I have this morning written to my M.P., Mr James (Jim) Paice, who is now an important Minister in the Coalition Government. The letter follows and is self-explanatory:
I write this on a sad Sunday morning. The overnight news that yet another British soldier has been killed in Afghanistan is deeply distressing.
You may recall that I first wrote to you on this subject in June, 2008, when the total of British dead had reached 100. The total is now 295 and very little if anything seems to have been achieved in the past two years. When the total of British dead reaches 300 in a few more days, I have no doubt that there will again be much national wailing and gnashing of teeth, as there invariably is when a 'round' total makes for more arresting headlines. Well, there has been much wailing and gnashing of teeth here - on the part of Sue and I - for more than two years and I draw your attention now to that wailing and gnashing of teeth, not when the 'round' total of 300 is reached but at the point when the less round total of 295 has been reached.

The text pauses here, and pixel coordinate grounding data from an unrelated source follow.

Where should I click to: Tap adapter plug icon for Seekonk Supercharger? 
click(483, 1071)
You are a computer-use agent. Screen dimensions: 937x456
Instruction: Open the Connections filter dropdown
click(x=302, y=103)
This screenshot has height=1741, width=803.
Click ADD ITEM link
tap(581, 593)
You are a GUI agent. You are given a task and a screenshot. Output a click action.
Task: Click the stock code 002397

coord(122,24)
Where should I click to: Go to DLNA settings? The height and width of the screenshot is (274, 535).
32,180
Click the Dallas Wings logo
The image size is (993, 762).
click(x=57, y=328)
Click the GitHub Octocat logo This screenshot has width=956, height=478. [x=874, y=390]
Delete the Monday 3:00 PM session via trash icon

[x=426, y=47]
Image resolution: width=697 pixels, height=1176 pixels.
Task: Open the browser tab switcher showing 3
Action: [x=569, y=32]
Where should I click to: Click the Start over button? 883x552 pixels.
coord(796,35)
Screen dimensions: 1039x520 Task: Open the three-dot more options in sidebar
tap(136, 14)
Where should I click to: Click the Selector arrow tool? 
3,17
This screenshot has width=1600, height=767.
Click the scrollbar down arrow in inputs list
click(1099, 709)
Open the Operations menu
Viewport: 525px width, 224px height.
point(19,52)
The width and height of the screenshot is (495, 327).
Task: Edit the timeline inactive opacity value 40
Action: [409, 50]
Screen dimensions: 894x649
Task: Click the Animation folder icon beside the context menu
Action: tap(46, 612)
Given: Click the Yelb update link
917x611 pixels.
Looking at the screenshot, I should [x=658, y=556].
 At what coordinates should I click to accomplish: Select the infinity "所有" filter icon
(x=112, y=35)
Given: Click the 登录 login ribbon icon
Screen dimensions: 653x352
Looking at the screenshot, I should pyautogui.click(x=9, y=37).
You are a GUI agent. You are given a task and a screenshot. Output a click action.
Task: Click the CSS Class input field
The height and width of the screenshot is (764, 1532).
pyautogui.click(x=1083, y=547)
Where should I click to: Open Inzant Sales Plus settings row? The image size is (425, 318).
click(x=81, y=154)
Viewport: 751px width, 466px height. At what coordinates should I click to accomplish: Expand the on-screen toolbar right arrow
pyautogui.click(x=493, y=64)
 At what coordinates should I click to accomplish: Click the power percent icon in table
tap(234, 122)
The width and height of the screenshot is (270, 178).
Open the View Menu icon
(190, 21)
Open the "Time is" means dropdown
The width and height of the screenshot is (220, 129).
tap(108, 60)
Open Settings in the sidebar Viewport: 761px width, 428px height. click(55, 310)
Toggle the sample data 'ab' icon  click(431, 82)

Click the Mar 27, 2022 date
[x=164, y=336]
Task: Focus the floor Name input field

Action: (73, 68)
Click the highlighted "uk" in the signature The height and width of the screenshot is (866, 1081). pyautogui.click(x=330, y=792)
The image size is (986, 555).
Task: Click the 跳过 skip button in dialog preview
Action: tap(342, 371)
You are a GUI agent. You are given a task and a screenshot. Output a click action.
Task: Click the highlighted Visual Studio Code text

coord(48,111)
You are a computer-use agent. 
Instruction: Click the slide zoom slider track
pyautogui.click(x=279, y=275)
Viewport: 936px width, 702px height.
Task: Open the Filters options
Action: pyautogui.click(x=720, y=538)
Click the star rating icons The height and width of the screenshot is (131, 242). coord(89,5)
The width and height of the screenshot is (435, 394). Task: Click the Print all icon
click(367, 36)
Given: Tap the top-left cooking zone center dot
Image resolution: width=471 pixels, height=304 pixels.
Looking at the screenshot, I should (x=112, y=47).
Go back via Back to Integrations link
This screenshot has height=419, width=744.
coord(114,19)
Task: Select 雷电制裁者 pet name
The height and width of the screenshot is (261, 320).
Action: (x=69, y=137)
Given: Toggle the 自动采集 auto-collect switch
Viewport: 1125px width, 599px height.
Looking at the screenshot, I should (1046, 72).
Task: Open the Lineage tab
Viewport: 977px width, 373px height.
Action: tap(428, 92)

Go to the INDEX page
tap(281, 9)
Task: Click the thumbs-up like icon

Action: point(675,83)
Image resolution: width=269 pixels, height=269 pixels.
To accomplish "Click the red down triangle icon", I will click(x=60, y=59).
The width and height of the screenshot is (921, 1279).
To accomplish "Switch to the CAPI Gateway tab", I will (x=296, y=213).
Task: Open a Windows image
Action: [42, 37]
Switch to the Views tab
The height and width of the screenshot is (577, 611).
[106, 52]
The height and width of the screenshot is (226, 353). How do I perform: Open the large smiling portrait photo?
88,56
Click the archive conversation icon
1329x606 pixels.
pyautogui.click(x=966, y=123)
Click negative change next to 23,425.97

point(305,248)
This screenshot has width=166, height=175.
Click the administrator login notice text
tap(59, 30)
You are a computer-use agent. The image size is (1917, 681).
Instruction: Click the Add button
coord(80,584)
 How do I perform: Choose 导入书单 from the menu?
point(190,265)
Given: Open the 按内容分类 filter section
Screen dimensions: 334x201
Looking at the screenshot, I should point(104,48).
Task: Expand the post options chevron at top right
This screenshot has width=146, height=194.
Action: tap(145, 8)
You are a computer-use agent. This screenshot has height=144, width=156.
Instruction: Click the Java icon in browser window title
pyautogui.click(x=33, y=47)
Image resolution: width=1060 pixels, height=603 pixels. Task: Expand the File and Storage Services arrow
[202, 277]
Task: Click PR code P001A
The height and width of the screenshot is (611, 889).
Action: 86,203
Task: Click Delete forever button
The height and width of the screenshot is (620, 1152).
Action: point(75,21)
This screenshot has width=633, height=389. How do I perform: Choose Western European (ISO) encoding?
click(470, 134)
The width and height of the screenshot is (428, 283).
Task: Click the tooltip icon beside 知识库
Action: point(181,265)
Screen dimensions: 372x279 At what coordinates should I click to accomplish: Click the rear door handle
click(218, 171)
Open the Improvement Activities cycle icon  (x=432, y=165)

Though I neither always agree with nor always approve of Mr Matthew Parris of The Times, he has put into better words than I could ever cobble together my opinions on Afghanistan. Here is the link to the Parris piece that appeared in yesterday's (Saturday's) paper:
And, lest you are unable now to access the link, here are the exact words of the article as copied and pasted from The Times. I commend them to you:
"They must know our mission is doomed
Cameron and Clegg have made a calculation: sacrifice more soldiers in Afghanistan to keep on side with the US
David Cameron has picked a fine time to make his Afghan debut. Convoy torched; helicopter shot down; the two security advisers to President Karzai whom the West most trusts resigned; and 29 Nato and British servicemen killed in nine days.
The photograph in Thursday's Times of a burnt-out convoy of Nato supply trucks bound for Afghanistan took me back: not to Afghanistan, but to an earlier visit and another place.
More than 12 years ago I stood at the head of the Asherum Pass in the baking heat of the low, dry mountains of northern Eritrea. "The bodies — thousands of them —", I wrote in The Times, "have been taken away, but the Russian tanks are still scattered across the valley like children's war-toys, smashed and discarded. Everything shows the marks of burning. What a way to die . . . fried alive in those cast-iron coffins of tanks and trucks."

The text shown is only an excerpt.